Sie zog das Telefonkabel so weit es ging weg vom Wohnzimmer und in den Flur und ließ sich im Schneidersitz auf den Boden sinken, bevor sie fragte:

„Was ist passiert?"

Die Antwort war ein Fluchen.

"Verdammt, ich kapier den Mist nicht. Warum habe ich bloß Bio als Leistungsfach gewählt?!" Frustriert fuhr er fort: „Ich musste einfach raus."

Aus der Ferne war die Sirene eines Einsatzfahrzeuges zu hören.

„Wo bist du?" wollte Susanne leicht alarmiert wissen.

„In einer Telefonzelle – bei dir um die Ecke..."

Susanne schluckte und fuhr sich impulsiv durch die Haare. Das war natürlich die unausgesprochene Frage, ob er vorbei kommen könnte. Wie gut, dass er nicht geklingelt hatte, ging es ihr durch den Kopf, bevor sie sich besann und ihr klar wurde, dass sich Markus wohl kaum ohne guten Grund auf den Weg gemacht hätte. Es war viel zu spät, um ihn offiziell hereinzubitten, aber das war ihr nur lieb so – kam sie doch auf diese Weise um ein Treffen mit ihren Eltern herum. Außerdem klang Markus nicht so, als würde er im Moment großen Wert darauf legen.

„Es regnet noch, oder? Willst du vielleicht vorbeikommen?", bot sie daher an.

„Gern", seufzte Markus und man hörte ihm die Erleichterung an.

„Aber ich kann dich nicht an der Tür hereinlassen", warnte Susanne, „Meine Eltern würden bei Besuch um diese Zeit ausflippen. Du musst dich irgendwie reinschleichen."

Ein Lachen saß ihr in der Kehle, als sie sich den Ablauf visuell vorstellte, doch sie beherrschte sich und fuhr fort: „Mein Zimmer ist rechts von der Eingangstür um die Ecke. Geh einfach auf's Grundstück und dann steht da ein Baum, von dem kommt man mit ein bisschen Mühe rüber in mein Zimmer, im ersten Stock."

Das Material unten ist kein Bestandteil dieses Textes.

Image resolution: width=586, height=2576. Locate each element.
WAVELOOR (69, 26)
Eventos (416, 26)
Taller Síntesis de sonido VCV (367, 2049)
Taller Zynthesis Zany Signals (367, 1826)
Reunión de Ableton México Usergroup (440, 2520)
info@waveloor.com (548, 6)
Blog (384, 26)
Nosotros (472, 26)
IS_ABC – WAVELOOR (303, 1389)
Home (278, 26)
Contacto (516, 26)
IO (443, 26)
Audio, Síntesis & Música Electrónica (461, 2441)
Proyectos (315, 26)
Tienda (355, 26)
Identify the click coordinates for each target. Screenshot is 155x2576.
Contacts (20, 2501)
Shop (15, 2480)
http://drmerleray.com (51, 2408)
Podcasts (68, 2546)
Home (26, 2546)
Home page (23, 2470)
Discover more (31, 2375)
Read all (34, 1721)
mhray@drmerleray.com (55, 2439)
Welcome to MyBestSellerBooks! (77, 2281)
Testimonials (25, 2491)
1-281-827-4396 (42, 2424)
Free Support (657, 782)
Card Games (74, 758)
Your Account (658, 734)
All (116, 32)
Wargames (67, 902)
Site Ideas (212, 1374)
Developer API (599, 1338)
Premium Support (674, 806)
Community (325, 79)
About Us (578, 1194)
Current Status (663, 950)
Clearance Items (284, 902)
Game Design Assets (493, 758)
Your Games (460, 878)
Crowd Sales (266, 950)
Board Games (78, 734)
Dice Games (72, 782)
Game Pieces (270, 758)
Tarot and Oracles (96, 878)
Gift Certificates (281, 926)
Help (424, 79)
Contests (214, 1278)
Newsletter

„Okay, weil du es bist", schnaufte Markus amüsiert. „Brauche ich eine Kletterausrüstung?"

„Mut und Glück und eine helfende Hand", versetzte Susanne lächelnd, während sich eine gewissen Aufregung ihrer bemächtigte. „Aber warte noch fünf Minuten, bis du losgehst! Ich muss hier vorher noch etwas erledigen."

Nach dem Telefonat sprang sie auf und schlüpfte in Kathis Zimmer, in dem ihre Schwester ebenfalls noch wach war und gemütlich mit einem Buch in der Hand im Bett lag. Kathi sah sofort auf, nahm Susannes Gesichtsausdruck wahr und fragte daher verwundert: „Ist was?"

Susanne setzte sich auf die Bettkante. „Hör zu, ich will nur, dass du Bescheid weißt. Ich kriege gleich Besuch und schließe deshalb die Zimmertür ab. Falls Mama oder Papa hochkommen und das merken, sag Ihnen einfach, dass ich wohl eingeschlafen bin. Bis morgen fällt mir dann schon eine Geschichte ein."